On Windows 10, I know you are supposed to do DataLoader related tasks like the following:
def main():
#do multiprocessing with data loader here
if __name__ == '__main__':
main()
However, I decided to move things around and now I do all my training in a separate module that I import into my main.py
This creates a problem with using DataLoader with num_workers > 0 on Windows 10 and my entire script gets executed multiple times (this honestly still makes no sense to me, why normal forking is not possible in Windows?). So, now my flow of execution is:
#main.py
from train import train
#some preparatory code here
train(x)
##########################
##########################
#train.py
train(x):
#initial data processing
loader = DataLoader(dataset=_DATASET, batch_size=batch_size, shuffle=False, num_workers=4)
#data post processing
However, the above doesn’t work. I even tried adding the if-condition in main.py:
#main.py
from train import train
#some preparatory code here
if __name__ == '__main__':
train(x)
##########################
##########################
#train.py
train(x):
#initial data processing
loader = DataLoader(dataset=_DATASET, batch_size=batch_size, shuffle=False, num_workers=4)
#data post processing
But the entire script still gets executed multiple times (same problem as before). Then I tried adding the if condition inside train.py
#main.py
from train import train
#some preparatory code here
train(x)
##########################
##########################
#train.py
train(x):
#initial data processing
if __name__ == 'utils':
loader = DataLoader(dataset=_DATASET, batch_size=batch_size, shuffle=False, num_workers=4)

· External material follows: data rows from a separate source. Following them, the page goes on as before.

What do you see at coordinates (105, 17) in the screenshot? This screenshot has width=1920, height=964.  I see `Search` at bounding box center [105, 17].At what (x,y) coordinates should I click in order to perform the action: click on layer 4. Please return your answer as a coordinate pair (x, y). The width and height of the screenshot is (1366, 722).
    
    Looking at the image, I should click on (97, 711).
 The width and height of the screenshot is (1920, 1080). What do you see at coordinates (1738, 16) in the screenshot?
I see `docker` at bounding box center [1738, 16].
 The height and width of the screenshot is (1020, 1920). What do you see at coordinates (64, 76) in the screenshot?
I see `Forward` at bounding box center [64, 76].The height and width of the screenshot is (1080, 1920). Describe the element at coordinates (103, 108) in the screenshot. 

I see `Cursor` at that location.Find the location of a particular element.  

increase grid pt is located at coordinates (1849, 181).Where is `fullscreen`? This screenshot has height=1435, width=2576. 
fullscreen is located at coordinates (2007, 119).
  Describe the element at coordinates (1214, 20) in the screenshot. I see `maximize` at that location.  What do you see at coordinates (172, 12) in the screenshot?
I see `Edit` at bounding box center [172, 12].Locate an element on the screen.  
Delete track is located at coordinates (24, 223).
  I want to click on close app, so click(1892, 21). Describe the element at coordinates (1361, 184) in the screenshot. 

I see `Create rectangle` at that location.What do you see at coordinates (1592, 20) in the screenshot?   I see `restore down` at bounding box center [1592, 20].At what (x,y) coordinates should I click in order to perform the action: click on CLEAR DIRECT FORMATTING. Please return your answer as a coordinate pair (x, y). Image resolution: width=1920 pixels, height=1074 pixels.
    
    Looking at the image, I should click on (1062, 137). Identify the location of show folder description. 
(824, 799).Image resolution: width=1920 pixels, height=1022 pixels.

for i, (image_batch, image_batch_flipped) in enumerate(loader):
masked_img_array.append(image_batch)
masked_img_flipped_array.append(image_batch_flipped)
for frame in data[start_index:end_index]:
if frame['labels'] is not None:
unmasked_img_array.append(frame['name'])
#data post processing done outside the if-condition (is this correct)
fp = open(os.path.join(MASTER_ROOT_DIR, script_args['ROOT_DIR'], "bbox_files", "bboxes" + str(start_index) +
"to" + str(end_index)) + ".txt", "rb")
list_of_dicts = pickle.load(fp)
all_agents = []
for dict in list_of_dicts:
for agent in dict.keys():
all_agents.append(agent)
all_agents_unique = list(set(all_agents))
print("TOTAL UNIQUE AGENTS " + str(len(all_agents_unique)))
trainFile.write("TOTAL UNIQUE AGENTS " + str(len(all_agents_unique)) + "\n")
print(len(masked_img_array))
return all_agents_unique, list_of_dicts, masked_img_array, masked_img_flipped_array, unmasked_img_array
But now the dataloader doesn’t load my data into the arrays masked_img_array, masked_img_flipped_array and unmasked_img_array
So, should I just go back to the original method or is there a way around it where you can do multiprocessing in a separate module?
Edit: Actually, after trying the recent code (I was using the wrong name in the if condition) I again face the same problem as before where the whole script gets executed multiple times.